Problem statement » Pick out every line of the data below that contains the word "should" and copy each of those lines in full. Case counts when matching.
* * * * * * * * *
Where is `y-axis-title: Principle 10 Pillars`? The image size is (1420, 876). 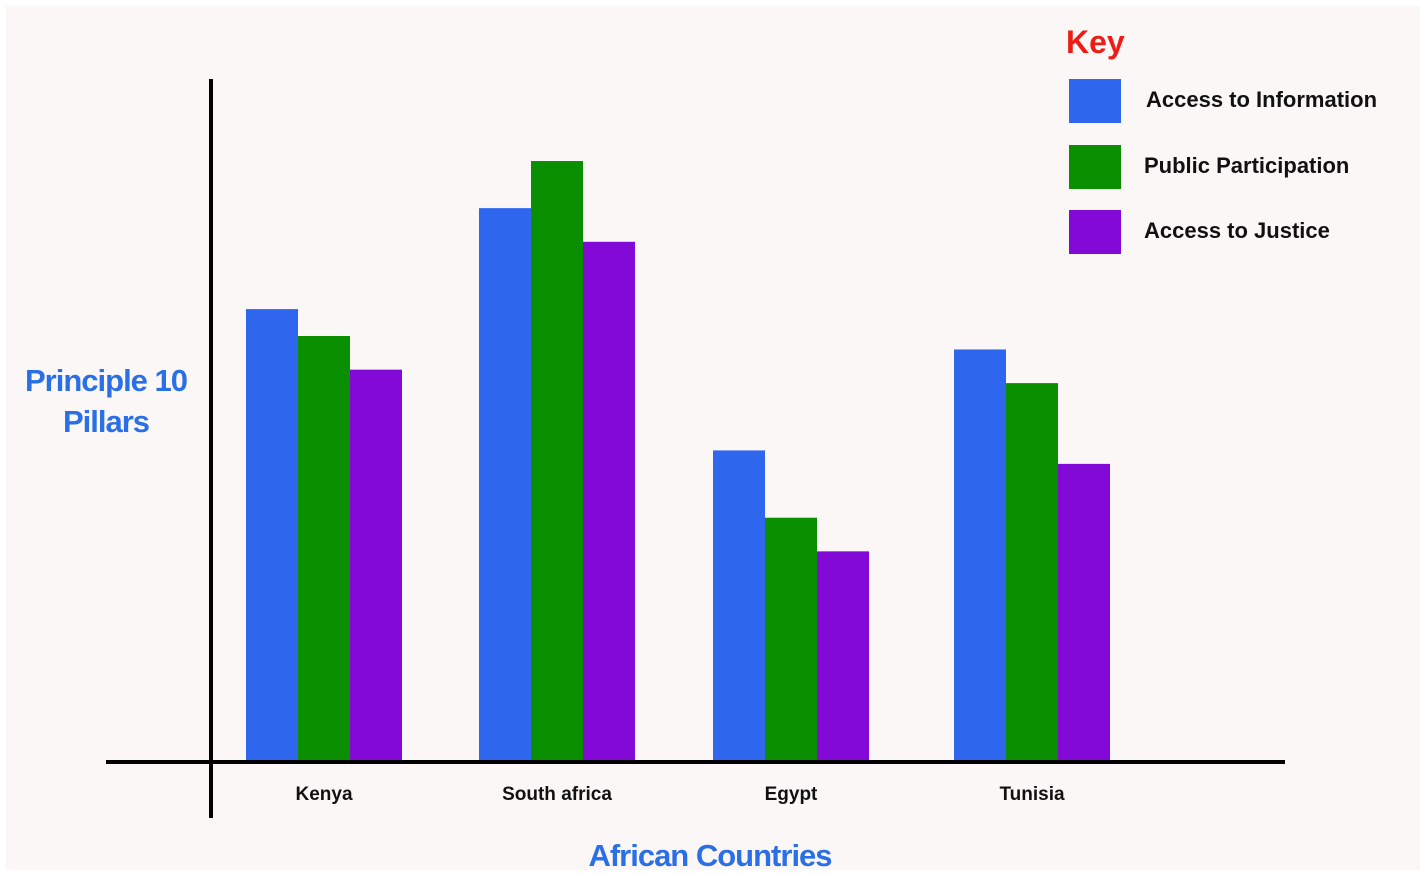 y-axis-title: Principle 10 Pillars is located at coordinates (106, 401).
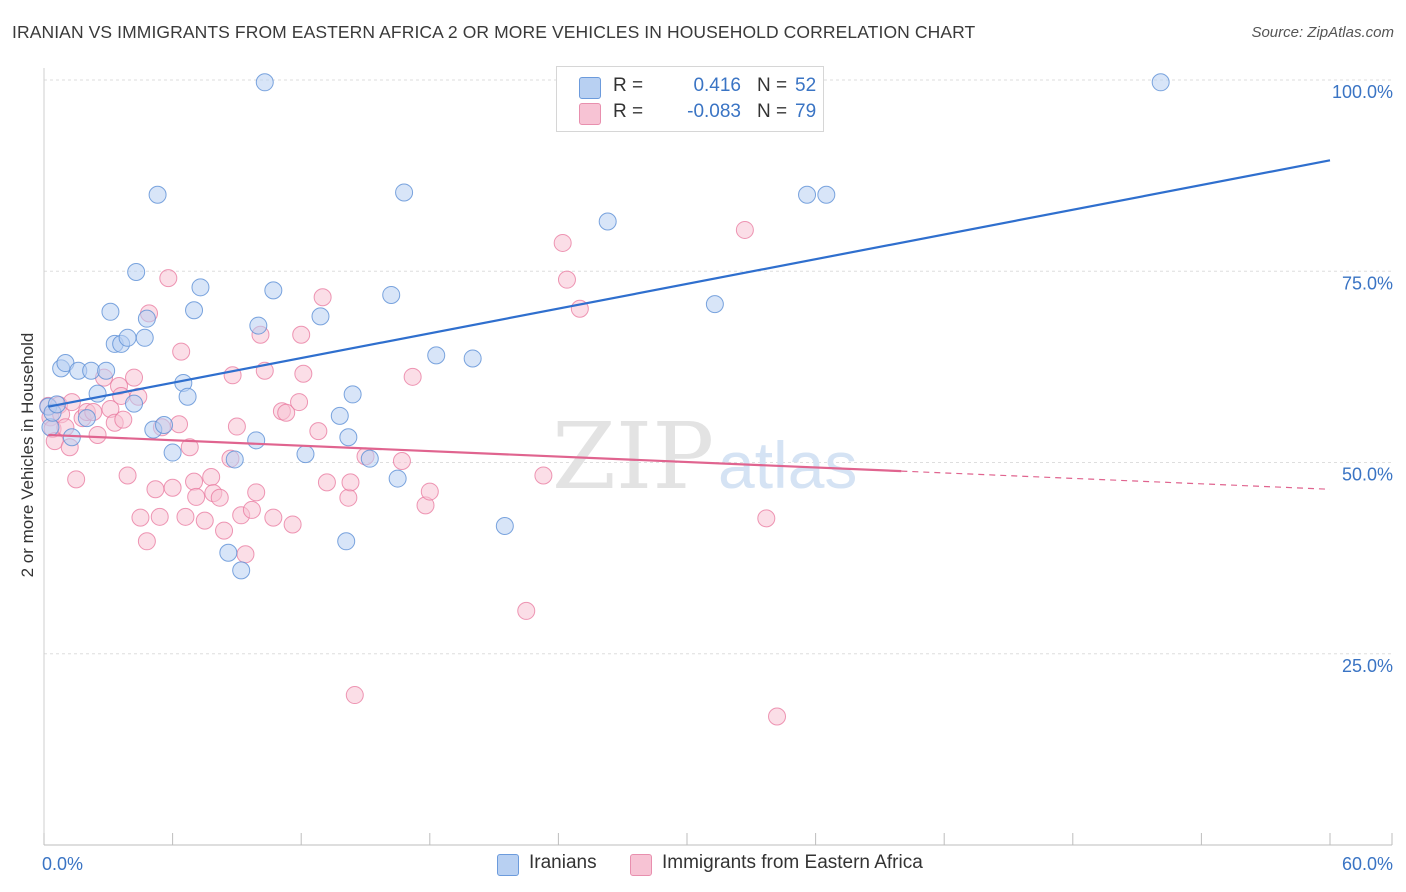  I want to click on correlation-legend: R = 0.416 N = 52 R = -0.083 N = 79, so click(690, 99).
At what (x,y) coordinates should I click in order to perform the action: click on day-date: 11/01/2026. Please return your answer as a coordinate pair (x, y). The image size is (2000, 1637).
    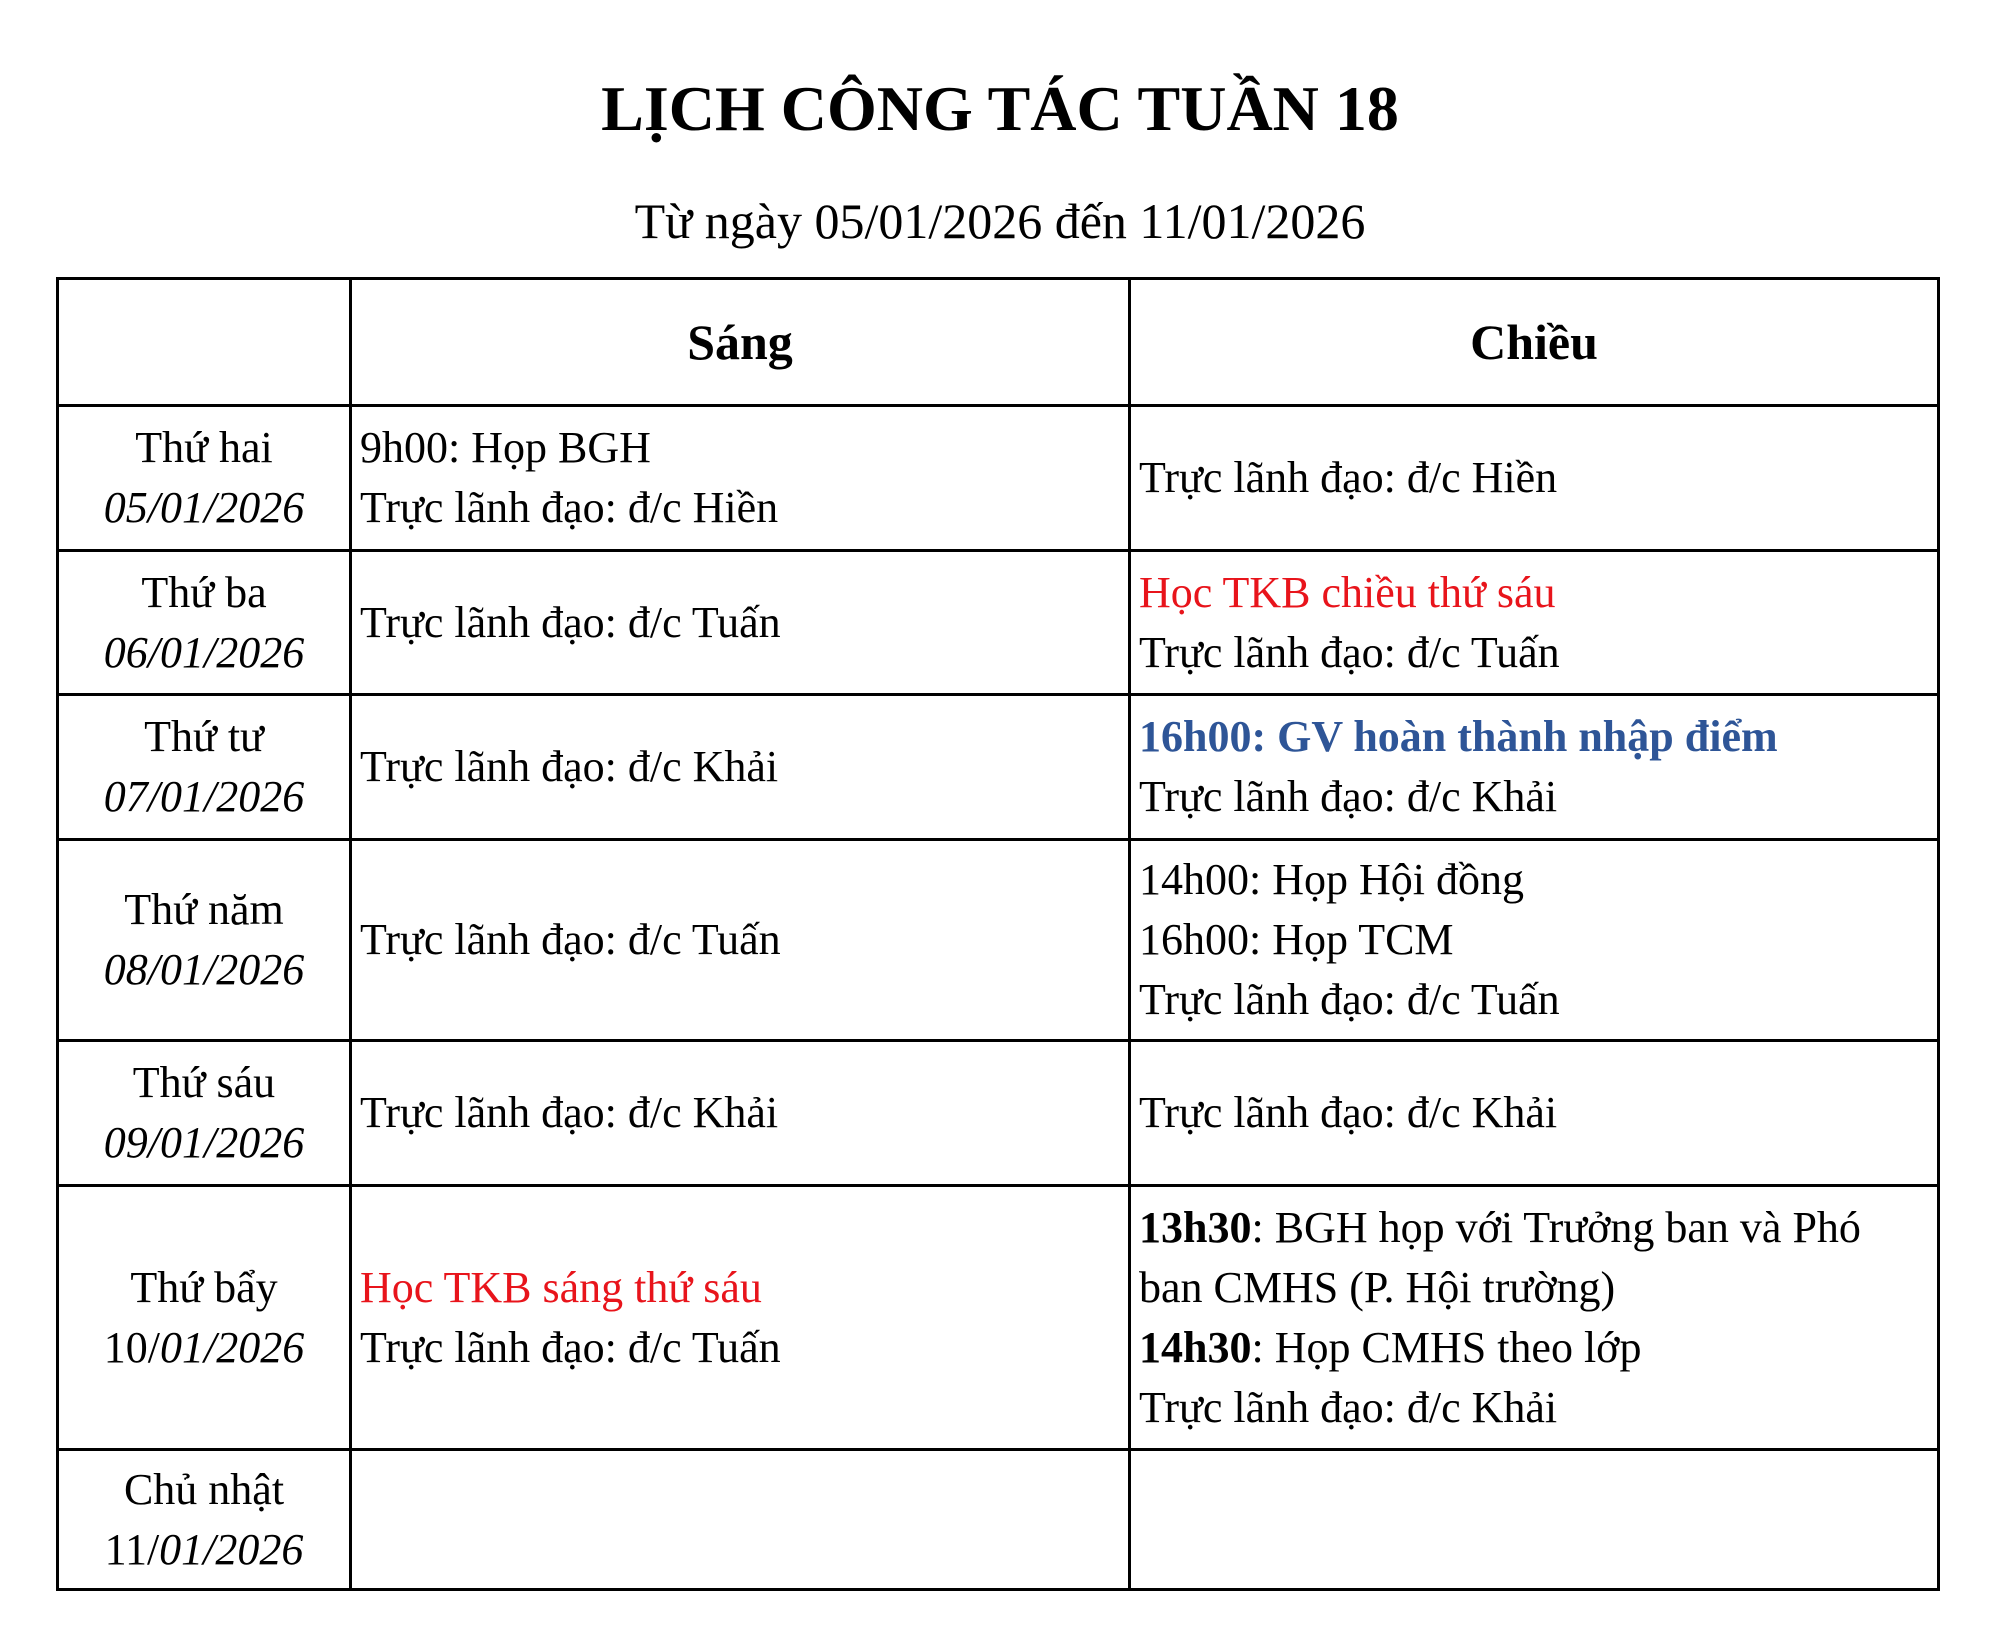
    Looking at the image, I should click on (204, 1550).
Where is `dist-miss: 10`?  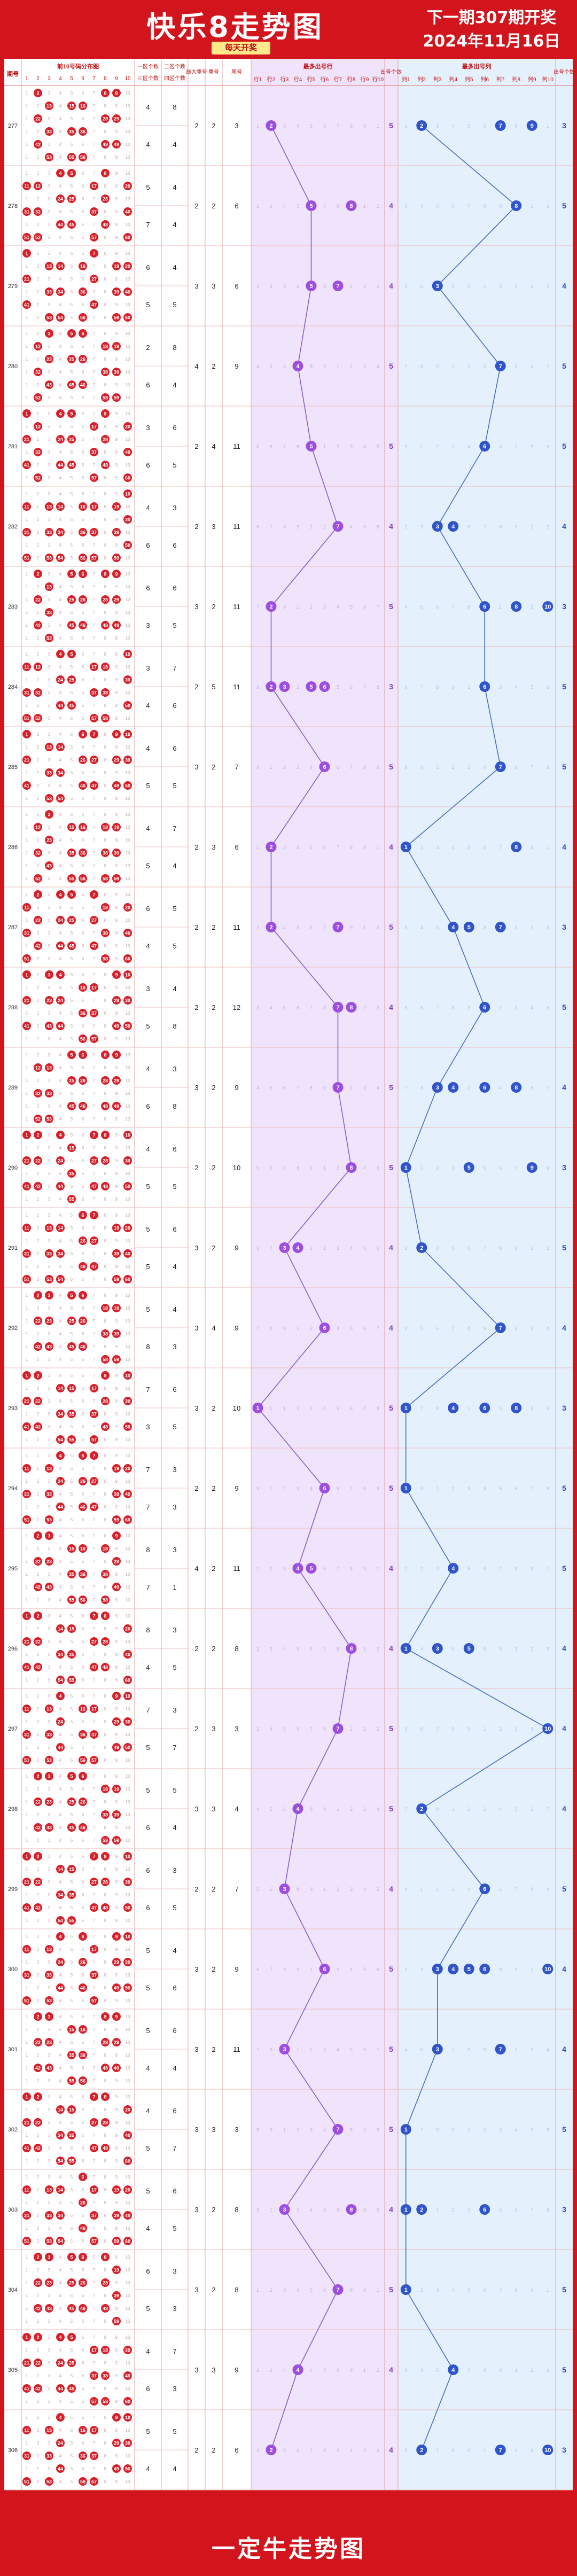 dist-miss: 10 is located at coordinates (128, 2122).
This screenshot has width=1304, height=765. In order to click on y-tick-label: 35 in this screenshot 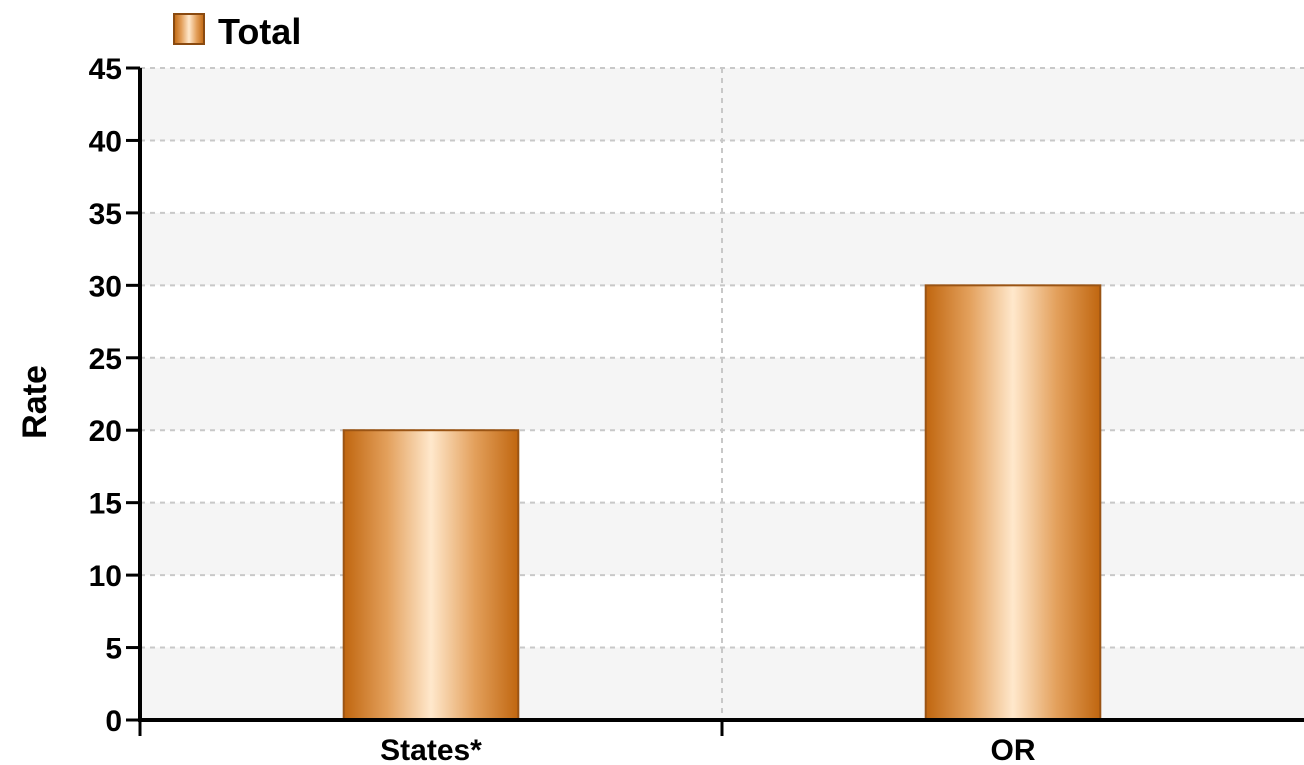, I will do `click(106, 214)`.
* * * * * * * * *
Written reply »
At what (x,y) coordinates should I click in order to perform the action: click on day-date: 11/01/2026. Please return your answer as a coordinate pair (x, y). The image size is (2000, 1637).
    Looking at the image, I should click on (204, 1550).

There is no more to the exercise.